◆ Yapılacaklar:
1 > Mahkeme kararına göre istinaf incelemesine gönderilen kararı hangi mahkeme vermiştir?
2 > Mahkeme kararında "T Ü R K M İ" sözcüklerini içeren yerle başlayıp "(Dava) – 18/01/2021 (Karar)" ile biten bölümü hiçbir değişiklik yapmadan yazıya geçirin.

Emsal Mahkeme Kararı İzmir Bölge Adliye Mahkemesi 20. Hukuk Dairesi 2021/399 E. 2023/1489 K. 11.10.2023 T.

Görüntülediğiniz mahkeme kararı kesinleşmiş bir karardır.

T.C.
İZMİR
BÖLGE ADLİYE MAHKEMESİ
20. HUKUK DAİRESİ

DOSYA NO : 2021/399
KARAR NO : 2023/1489

T Ü R K M İ L L E T İ A D I N A
B Ö L G E A D L İ Y E M A H K E M E S İ K A R A R I

İNCELENEN KARARIN
MAHKEMESİ : İZMİR 6. ASLİYE TİCARET MAHKEMESİ
TARİHİ : 30/07/2020 (Dava) – 18/01/2021 (Karar)
NUMARASI : 2020/359 Esas – 2021/7 Karar
DAVA : Tazminat
BAM KARAR TARİHİ : 11/10/2023
KARAR YAZIM TARİHİ : 11/10/2023
İstinaf incelemesi için Dairemize gönderilen İzmir 6. Asliye Ticaret Mahkemesi’nin 18/01/2021 tarih ve 2020/359 Esas – 2021/7 Karar sayılı dosyasının incelemesi tamamlanmış olmakla HMK’nın 353. ve 356. maddeleri gereğince; dosya içeriğine ve kararın niteliğine göre sonuca etkili olmadığından duruşma yapılmasına gerek görülmeden dosya üzerinden yapılan inceleme sonucunda;
GEREĞİ GÖRÜŞÜLDÜ:
DAVA:
Davacılar vekili dava dilekçesinde özetle; 30/11/2011 günü davalı … maliki olduğu sevk ve idaresindeki … plakalı vasıtası ile alkollü vaziyette seyir halinde iken Kemalpaşa-İzmir karayolunda gitmekte iken virajı alamayarak vasıtada bulunan müvekkillerinden oğlu …’da vasıta ile birlikte su kanalına uçtuğunu, davalının vasıtadan çıkmayı başardığını, olay mahallinde gelenlere ben vasıtada yalnızdım, vasıtada başka kimse yok demek suretiyle müteveffanın boğularak ölümüne kasten sebep olduğunu, olay mahalline olay anında gelenlerin davalının bu beyanı üzerine vasıtada başka biri olmadığına inanıp arama yapmadıklarını ancak saatler sonra gelen çekici vasıtayı çıkardığında müteveffa …’un araç içinde boğularak öldüğünü gördüklerini, otopsi raporunda da müteveffanın boğularak öldüğünün yazıldığını, davalının vasıtada başka birinin olduğunu söylemiş olması halinde yardıma koşanların yardımı ile belkide müteveffayı vasıtadan çıkartılmış olabileceğini, davalı …’ nın “yalnızdım beyanını ” ceza davasında birçok şahidin beyan ettiğini, bu hususun vicdanları sızlattığını, müvekkillerinin büyük manevi ızdırap içinde olduklarını, müteveffanın 1986 doğumlu olup bilgisayar mühendisi olduğunu, müvekkillerinin tek oğlan çocuğu olduğunu, davalının … plakalı aracın hem sürücüsü hem de sahibi olduğunu, davalı … Sigortanın ise bu aracı sigortalayan sigorta şirketi olduğunu ileri sürerek, müvekkillerinin murisi …’un vefatı sebebi ile müvekkillerinden … için 5.000,00 TL, … için 5.000,00 TL, olmak üzere ceman 10.000,00 TL maddi tazminatın kaza tarihinden itibaren işlemekte olan kanuni faizi ile birlikte her iki davalıdan tahsili ile müvekkillerine verilmesine, maddi tazminat yönünden fazlaya ilişkin hakların mahfuz tutulmasına, yine müvekkillerinden … için 25.000,00 TL, … için 25.000,00 TL olmak üzere toplam 50.000,00 TL manevi tazminatın kaza tarihinden itibaren işlemekte olan kanuni faizi ile birlikte davalı …’den tahsili ile müvekkillerine verilmesine, yargılama gideri ve vekalet ücretinin davalılara yükletilmesine karar verilmesini talep ve dava etmiştir.

◆ Kayıt Listesi:

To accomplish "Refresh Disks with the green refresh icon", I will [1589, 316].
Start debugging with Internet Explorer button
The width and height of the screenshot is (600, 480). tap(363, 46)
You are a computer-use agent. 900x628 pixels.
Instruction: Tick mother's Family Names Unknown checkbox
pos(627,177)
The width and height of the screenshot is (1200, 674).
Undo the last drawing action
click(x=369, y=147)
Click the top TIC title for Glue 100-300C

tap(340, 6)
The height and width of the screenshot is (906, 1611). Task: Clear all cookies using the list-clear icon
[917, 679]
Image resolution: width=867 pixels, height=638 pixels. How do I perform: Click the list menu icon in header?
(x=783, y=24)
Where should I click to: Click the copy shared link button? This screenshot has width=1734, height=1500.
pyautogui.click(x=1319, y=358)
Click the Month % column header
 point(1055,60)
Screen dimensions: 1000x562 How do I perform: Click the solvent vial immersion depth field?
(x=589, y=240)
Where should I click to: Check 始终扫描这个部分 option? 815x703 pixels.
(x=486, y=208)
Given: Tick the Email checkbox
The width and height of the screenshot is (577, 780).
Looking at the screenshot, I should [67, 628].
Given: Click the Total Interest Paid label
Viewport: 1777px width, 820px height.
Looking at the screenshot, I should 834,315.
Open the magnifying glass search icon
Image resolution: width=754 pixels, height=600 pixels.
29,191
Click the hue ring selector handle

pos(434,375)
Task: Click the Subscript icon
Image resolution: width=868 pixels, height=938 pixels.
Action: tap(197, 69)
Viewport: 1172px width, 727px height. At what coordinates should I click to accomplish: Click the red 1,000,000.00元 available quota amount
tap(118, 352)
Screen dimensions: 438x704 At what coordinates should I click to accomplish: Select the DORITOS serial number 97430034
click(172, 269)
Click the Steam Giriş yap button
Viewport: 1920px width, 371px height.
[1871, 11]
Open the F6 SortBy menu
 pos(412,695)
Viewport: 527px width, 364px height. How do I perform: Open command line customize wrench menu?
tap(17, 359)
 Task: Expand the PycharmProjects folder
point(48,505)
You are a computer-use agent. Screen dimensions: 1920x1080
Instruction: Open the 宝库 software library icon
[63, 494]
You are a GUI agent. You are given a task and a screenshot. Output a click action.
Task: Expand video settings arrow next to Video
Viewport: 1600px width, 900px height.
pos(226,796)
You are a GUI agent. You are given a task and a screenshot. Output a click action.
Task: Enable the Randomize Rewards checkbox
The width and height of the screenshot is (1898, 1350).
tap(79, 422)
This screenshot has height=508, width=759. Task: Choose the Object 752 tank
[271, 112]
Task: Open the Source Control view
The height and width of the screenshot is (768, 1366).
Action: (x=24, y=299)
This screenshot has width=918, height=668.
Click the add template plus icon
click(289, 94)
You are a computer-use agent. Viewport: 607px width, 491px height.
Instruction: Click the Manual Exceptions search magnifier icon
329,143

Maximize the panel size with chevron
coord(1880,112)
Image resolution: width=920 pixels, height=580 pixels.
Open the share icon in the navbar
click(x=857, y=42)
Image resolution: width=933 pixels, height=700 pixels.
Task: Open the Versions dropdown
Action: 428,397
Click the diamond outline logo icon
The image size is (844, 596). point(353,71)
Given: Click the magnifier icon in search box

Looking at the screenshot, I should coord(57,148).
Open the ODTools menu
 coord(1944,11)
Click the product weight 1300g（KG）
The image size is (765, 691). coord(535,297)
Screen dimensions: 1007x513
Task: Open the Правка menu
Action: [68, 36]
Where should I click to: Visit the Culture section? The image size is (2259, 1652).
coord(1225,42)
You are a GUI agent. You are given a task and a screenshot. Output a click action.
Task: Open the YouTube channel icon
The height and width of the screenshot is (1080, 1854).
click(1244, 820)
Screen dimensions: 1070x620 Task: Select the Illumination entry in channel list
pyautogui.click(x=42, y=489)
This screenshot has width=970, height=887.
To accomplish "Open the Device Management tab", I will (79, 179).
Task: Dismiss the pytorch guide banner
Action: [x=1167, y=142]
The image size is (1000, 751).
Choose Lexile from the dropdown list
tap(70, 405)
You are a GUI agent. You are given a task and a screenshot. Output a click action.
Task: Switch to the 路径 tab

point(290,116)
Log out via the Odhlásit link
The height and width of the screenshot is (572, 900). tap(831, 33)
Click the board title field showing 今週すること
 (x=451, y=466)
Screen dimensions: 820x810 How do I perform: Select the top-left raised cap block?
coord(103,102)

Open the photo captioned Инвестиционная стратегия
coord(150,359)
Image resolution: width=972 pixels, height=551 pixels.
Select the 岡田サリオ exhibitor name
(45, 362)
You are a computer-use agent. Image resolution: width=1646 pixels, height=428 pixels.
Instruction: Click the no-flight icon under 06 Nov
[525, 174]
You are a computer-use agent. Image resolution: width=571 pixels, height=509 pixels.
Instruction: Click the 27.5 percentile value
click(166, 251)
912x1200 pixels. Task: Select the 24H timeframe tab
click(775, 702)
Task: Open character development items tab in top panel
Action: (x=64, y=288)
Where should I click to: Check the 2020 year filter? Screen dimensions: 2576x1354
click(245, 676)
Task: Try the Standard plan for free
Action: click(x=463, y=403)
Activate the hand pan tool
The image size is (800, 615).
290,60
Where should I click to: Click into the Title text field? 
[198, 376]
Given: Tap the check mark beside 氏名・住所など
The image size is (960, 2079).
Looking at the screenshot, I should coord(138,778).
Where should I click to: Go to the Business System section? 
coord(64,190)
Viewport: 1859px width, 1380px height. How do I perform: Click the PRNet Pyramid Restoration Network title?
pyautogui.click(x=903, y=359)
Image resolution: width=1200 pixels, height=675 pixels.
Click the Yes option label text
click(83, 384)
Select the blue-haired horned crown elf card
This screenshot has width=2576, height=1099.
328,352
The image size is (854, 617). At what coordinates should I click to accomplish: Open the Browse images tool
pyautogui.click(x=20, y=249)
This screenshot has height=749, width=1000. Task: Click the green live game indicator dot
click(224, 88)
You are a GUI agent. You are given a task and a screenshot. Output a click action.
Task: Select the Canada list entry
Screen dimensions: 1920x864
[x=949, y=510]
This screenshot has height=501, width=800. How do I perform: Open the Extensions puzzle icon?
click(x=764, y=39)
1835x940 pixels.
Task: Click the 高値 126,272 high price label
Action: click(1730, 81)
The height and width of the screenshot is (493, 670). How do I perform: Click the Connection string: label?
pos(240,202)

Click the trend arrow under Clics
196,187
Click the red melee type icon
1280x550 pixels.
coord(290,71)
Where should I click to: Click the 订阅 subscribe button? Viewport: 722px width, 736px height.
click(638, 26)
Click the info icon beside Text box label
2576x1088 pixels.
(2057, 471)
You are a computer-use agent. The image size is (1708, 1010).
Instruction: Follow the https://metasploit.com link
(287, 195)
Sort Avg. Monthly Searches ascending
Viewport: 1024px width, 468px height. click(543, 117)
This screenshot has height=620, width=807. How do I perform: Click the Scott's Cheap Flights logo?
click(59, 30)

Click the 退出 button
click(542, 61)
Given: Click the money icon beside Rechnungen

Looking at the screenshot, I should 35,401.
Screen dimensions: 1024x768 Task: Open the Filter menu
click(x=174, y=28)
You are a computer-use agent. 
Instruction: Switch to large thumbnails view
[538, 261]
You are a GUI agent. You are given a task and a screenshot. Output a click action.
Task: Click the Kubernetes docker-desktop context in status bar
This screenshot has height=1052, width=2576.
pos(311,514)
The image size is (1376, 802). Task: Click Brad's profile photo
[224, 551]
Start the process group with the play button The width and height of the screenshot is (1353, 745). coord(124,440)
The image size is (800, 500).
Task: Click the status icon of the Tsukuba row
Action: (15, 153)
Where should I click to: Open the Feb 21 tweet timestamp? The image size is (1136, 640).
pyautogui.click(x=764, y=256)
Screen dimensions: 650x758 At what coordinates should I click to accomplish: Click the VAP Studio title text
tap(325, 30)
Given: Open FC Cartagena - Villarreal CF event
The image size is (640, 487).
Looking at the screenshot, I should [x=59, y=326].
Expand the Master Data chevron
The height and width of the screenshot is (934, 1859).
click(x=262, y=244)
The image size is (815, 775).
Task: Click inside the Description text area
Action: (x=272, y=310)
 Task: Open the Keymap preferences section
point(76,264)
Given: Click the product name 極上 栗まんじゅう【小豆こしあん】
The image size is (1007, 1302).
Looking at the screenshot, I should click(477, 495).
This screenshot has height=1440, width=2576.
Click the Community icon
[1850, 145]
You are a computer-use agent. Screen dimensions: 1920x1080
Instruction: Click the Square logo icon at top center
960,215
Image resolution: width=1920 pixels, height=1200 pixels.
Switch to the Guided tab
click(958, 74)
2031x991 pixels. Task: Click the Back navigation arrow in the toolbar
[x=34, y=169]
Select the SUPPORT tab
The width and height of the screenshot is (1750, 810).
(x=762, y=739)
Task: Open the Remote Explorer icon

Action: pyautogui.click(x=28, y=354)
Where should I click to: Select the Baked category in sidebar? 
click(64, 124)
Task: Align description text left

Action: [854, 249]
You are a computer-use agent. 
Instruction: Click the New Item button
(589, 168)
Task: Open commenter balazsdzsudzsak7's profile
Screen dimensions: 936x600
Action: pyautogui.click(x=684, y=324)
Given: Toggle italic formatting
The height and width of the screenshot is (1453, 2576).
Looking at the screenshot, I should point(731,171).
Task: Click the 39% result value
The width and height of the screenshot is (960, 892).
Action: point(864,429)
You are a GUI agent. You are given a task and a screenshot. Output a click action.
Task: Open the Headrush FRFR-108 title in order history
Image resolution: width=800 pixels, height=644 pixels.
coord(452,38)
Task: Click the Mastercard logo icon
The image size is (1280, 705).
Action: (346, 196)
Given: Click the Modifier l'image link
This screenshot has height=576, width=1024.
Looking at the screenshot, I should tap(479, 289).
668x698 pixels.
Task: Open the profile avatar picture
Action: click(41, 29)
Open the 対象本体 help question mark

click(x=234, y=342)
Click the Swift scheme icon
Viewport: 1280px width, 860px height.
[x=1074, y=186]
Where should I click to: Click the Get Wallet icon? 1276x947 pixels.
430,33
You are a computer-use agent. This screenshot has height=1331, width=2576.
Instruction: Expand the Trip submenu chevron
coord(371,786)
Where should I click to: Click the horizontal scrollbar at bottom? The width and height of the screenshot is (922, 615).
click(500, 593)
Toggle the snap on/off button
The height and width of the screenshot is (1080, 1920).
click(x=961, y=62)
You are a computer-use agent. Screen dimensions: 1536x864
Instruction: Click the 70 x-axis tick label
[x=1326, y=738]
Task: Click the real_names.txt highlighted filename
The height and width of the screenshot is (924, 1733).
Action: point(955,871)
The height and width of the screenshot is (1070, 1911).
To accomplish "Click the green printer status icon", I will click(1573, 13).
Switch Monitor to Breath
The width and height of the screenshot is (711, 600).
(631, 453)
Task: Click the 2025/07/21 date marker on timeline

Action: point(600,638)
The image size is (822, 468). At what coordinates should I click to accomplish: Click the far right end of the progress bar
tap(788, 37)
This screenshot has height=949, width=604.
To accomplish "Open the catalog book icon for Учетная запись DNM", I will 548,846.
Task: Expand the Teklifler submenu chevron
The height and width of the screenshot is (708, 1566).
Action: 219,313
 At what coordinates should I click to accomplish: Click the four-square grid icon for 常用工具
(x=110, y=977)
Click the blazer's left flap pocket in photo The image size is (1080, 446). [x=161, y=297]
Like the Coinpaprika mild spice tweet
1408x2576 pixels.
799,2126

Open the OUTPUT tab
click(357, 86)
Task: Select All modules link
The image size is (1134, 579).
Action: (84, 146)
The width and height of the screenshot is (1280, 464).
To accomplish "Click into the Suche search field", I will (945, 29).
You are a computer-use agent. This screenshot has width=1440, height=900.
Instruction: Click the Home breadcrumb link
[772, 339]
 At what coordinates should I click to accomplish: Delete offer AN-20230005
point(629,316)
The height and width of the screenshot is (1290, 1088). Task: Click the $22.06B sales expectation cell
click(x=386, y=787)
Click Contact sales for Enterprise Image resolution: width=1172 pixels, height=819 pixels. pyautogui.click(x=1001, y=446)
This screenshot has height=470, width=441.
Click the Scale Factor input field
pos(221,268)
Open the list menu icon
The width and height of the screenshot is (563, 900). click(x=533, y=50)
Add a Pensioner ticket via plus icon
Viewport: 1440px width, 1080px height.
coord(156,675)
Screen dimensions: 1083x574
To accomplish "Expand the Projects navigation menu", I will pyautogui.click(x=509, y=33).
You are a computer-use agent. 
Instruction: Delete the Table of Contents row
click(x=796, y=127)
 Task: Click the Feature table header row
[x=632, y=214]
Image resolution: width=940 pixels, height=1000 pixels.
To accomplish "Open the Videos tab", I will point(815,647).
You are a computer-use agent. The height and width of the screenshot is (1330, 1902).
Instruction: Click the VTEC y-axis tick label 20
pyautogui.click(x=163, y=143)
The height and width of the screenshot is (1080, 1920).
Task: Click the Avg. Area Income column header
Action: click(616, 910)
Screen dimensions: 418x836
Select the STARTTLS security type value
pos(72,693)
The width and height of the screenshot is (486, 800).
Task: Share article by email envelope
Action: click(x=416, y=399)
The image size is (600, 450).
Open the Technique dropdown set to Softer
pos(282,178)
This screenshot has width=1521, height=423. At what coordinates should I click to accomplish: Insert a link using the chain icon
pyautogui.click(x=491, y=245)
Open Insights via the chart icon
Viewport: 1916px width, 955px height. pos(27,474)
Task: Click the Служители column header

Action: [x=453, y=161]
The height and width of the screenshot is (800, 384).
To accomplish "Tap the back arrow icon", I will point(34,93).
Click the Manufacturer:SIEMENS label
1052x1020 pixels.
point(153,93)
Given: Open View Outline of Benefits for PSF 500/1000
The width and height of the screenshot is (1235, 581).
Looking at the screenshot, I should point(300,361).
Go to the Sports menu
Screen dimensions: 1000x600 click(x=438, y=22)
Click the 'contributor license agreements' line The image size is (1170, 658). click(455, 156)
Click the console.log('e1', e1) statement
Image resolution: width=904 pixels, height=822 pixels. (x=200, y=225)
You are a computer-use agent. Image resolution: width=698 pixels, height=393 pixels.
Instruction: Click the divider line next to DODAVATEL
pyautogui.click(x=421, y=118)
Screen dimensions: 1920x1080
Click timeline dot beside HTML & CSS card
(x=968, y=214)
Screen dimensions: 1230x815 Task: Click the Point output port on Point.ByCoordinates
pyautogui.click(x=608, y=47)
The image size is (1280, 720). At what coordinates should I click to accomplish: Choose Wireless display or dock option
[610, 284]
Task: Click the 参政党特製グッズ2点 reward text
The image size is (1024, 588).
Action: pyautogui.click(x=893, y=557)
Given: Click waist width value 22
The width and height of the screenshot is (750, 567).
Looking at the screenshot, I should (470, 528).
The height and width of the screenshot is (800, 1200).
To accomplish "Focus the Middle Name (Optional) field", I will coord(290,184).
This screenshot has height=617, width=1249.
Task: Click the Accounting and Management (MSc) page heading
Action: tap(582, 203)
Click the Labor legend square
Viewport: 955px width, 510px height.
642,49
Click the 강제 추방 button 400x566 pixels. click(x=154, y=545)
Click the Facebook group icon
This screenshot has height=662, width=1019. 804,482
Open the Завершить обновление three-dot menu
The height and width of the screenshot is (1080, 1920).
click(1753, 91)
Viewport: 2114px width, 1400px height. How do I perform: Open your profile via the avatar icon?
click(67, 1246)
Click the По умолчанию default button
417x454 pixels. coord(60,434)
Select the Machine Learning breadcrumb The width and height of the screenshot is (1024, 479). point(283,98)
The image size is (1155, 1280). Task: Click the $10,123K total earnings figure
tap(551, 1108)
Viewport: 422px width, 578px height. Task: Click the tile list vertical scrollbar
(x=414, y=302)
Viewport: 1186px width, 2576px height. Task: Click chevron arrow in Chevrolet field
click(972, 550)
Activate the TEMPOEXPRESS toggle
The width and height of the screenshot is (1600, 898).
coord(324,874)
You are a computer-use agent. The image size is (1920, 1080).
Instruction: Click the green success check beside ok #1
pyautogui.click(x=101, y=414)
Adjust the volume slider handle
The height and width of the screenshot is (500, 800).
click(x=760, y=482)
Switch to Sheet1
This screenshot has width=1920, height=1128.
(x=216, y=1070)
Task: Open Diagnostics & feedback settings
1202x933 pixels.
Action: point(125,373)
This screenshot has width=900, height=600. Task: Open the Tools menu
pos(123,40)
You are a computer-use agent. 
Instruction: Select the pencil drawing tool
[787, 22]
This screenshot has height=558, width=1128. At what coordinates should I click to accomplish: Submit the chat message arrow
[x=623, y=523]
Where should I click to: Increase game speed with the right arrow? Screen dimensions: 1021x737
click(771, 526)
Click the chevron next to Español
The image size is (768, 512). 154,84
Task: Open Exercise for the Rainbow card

◆ Görev Yanıtları:
1 > İzmir 6. Asliye Ticaret Mahkemesi.

2 >
T Ü R K M İ L L E T İ A D I N A
B Ö L G E A D L İ Y E M A H K E M E S İ K A R A R I

İNCELENEN KARARIN
MAHKEMESİ : İZMİR 6. ASLİYE TİCARET MAHKEMESİ
TARİHİ : 30/07/2020 (Dava) – 18/01/2021 (Karar)